Why is cancer so hard to cure?

It seems to happen every other week: Compound X found to “cure cancer” in a cell culture, or in rats, or even in chimps. Chain emails and overzealous reportage combine with some genuine academic incentives to exaggerate, and result in a medical climate in which cancer seems to be one of the most curable diseases in history. And yet, as AIDS and other terrifying diseases slowly give way to the march of modern science, cancer remains intractable and deadly. What makes cancer so different?
The biggest problem, by far, turns out to simply one of language. When we refer to HIV, polio, or the mumps, we’re referring to a fairly narrow spectrum of organisms. There will always be some variation between individual strains, but for the most part a person with polio has polio, and that relative uniformity has all manner of useful implications for treatment. However, cancer is not a disease, but type of disease. In terms of treatment and effect, a tumor in the brain has little in common with one in the lung or on the skin. All they share in their base-level problem: the cells that make up the tumor grow infinitely and without restriction. Beyond that, they are totally different diseases.

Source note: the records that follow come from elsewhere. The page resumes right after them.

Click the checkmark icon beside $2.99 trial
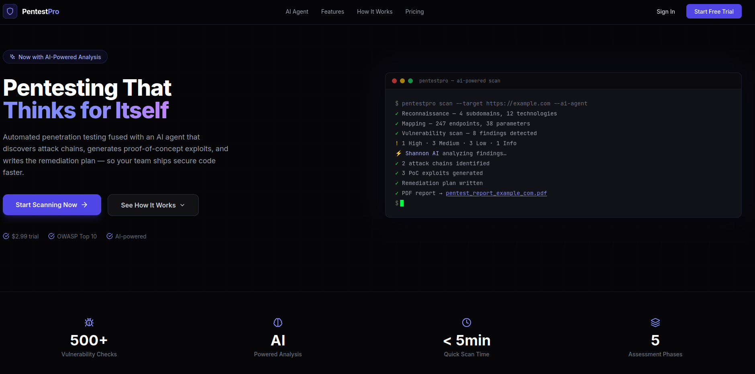This screenshot has width=755, height=374. coord(6,236)
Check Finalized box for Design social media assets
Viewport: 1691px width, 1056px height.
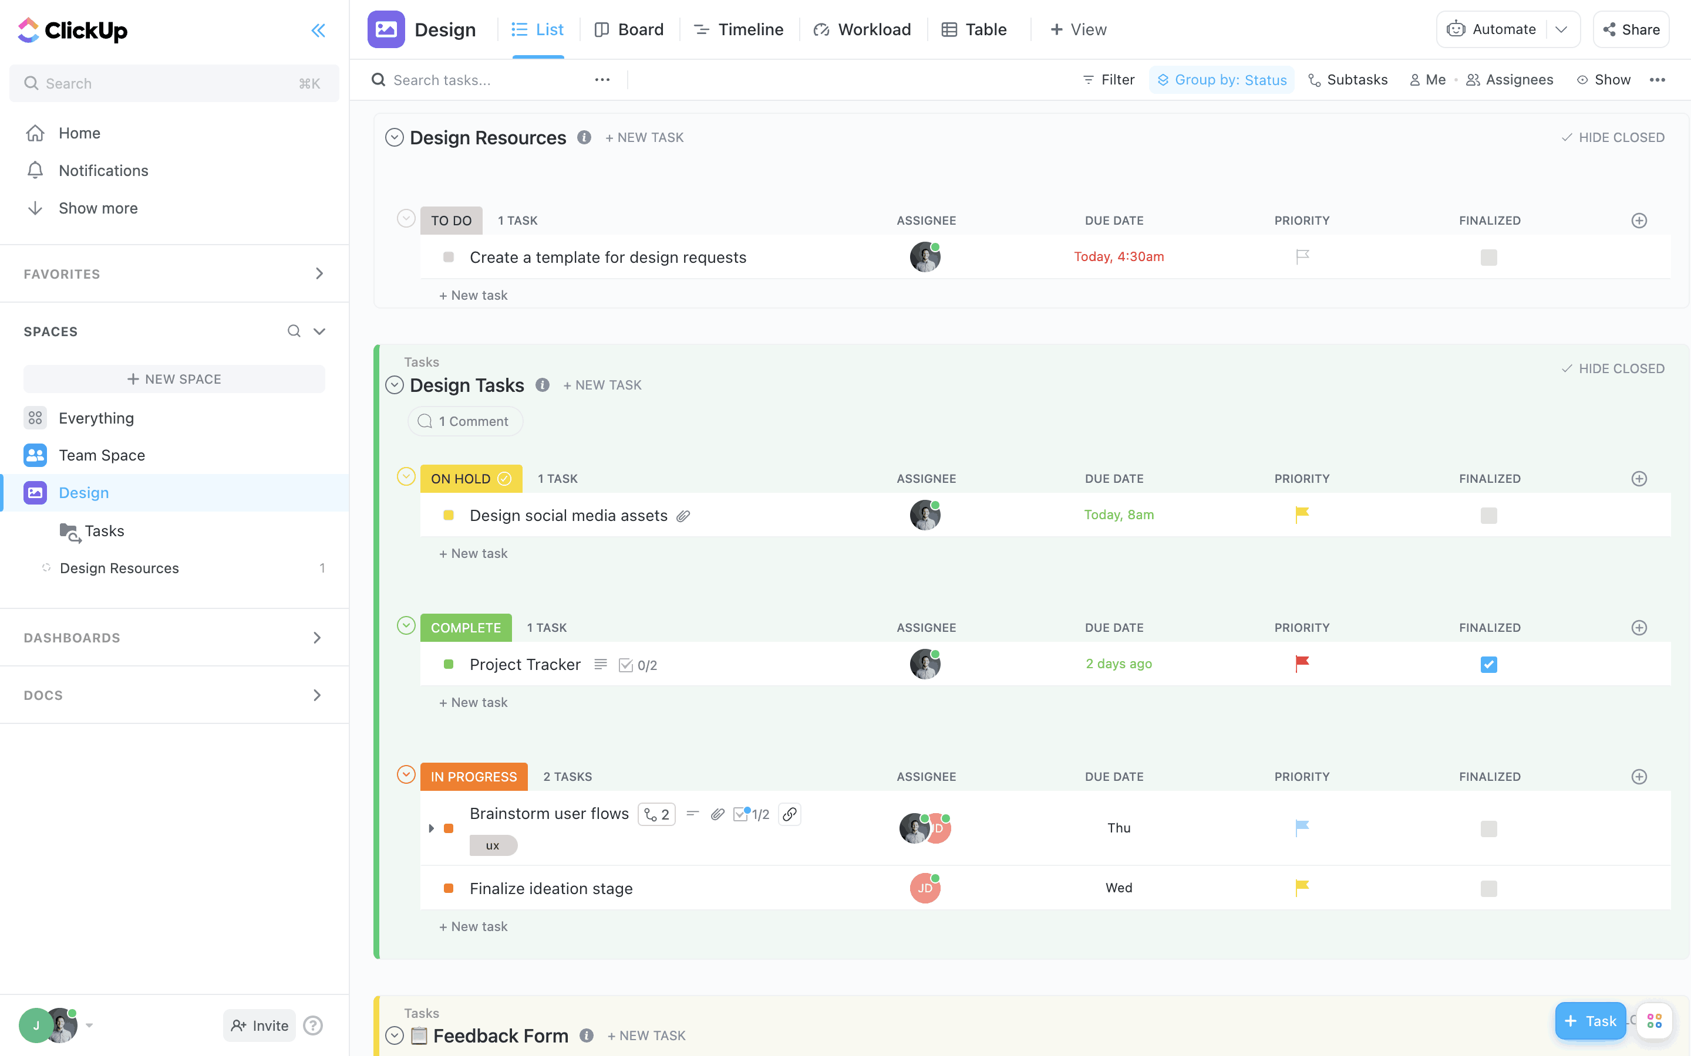pos(1488,515)
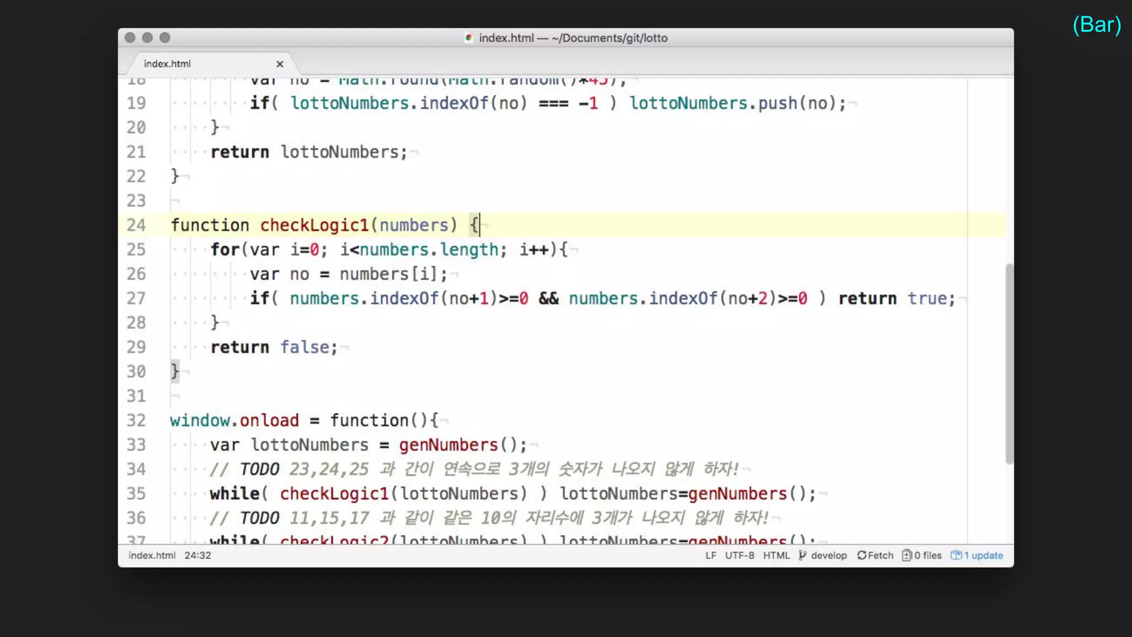Image resolution: width=1132 pixels, height=637 pixels.
Task: Open the changed files diff icon
Action: pos(906,555)
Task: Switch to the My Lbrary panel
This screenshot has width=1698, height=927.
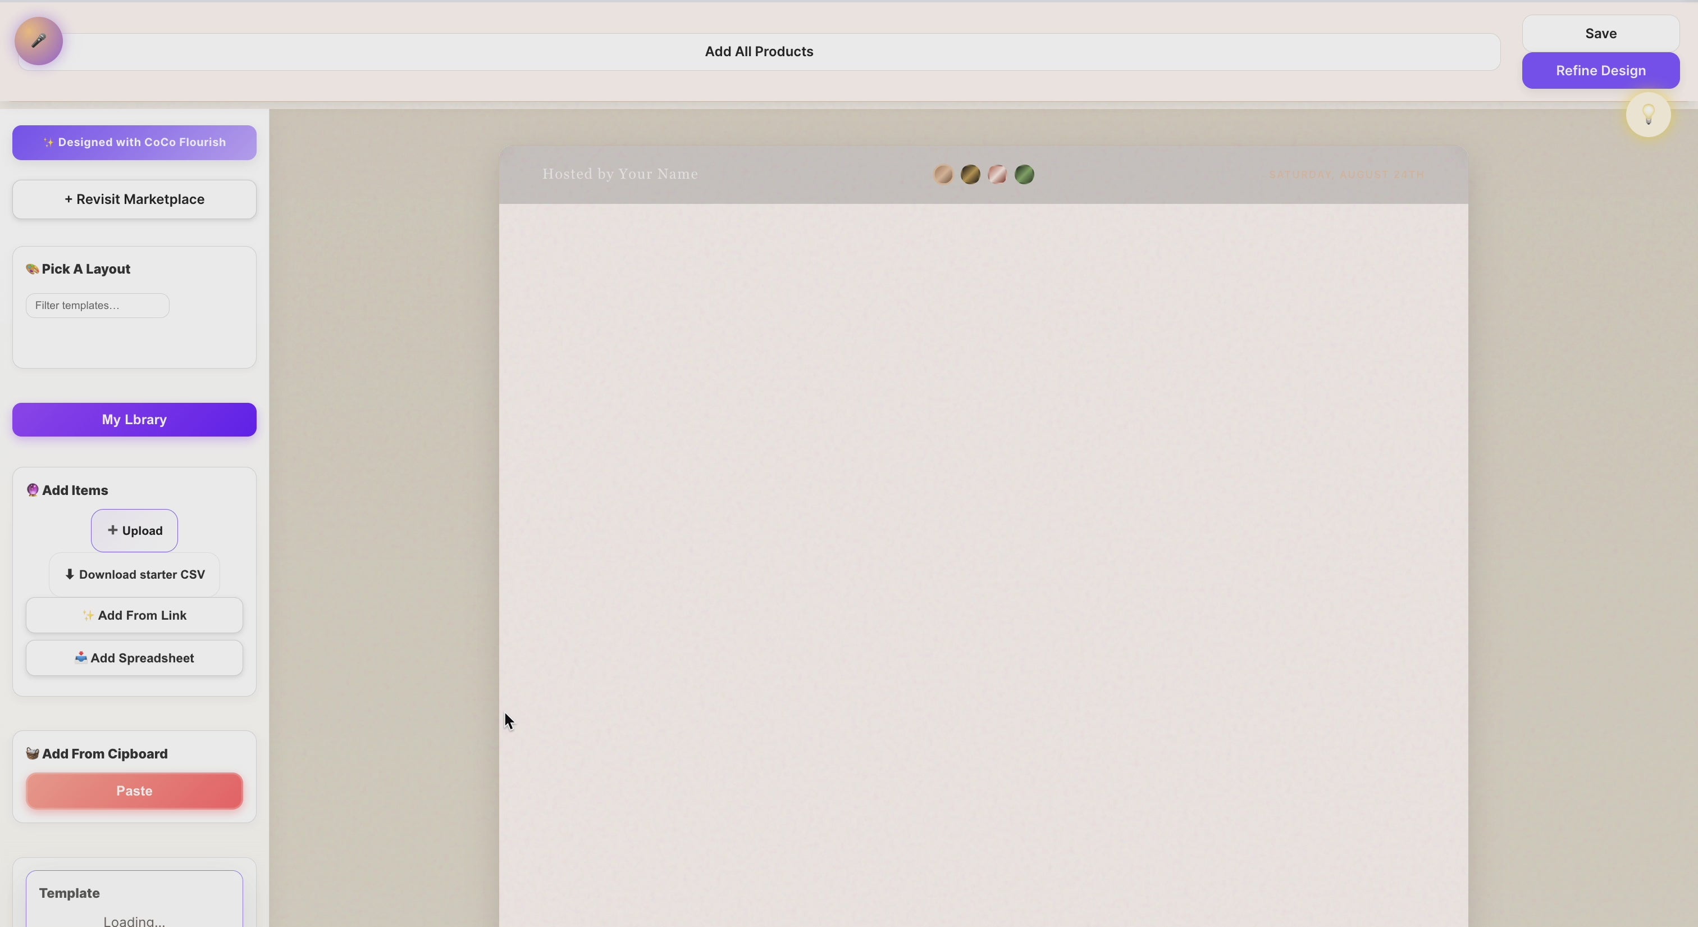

This should really say “Fight for the Cures” but that’s harder to explain.

That’s why the phrase “cure for cancer” is nonsense; there will not be any single cure for cancer because there is no single cause of cancer. Even total control over the reproduction of every cell won’t be enough, since the drugs that could exert such control still have to reach the tumor, enter the cells, and begin their action. Liver cancers present unique problems to do with that organ’s filtering of the blood, while leukemias (blood cancers) present their own  challenges. Two similar brain cancers can be caused by entirely different mutations in entirely different genes.
Remember that (with some very specific exceptions) we don’t catch cancer from one another , but develop it on our own each and every time — every cancer patient is the creator of their own disease. Though similar cancers generally arise from similar genetic defects, even slight differences can have powerful implications for treatment.
The unchecked replication of cancer cells is arguably the natural state of all life — this situation where healthy skin cells grow to a certain point then voluntarily stop is a tenuous agreement that allows complex organisms to survive but which works against the short-term goals of each individual cell type. In a healthy person, each cell type agrees to hold back on growth in the short term so the community can survive in the long term. Cancer is when cells break this social contract, and anything that mutates DNA — from radiation to heavy metals — can provide the opportunity to do so.
That’s why genomic analysis and quick, inexpensive sequencing of DNA is so important to cancer research; since every tumor is different, it’s vitally important to be able to characterize each individual type. A complete catalog of cancer-causing mutations (which would be very long and constantly expanding) would allow doctors to tailor a treatment regime to each instance of the disease. In a very real way, every individual needs their own tailor-made “cure for cancer” because every one has (or could have) their own unique type.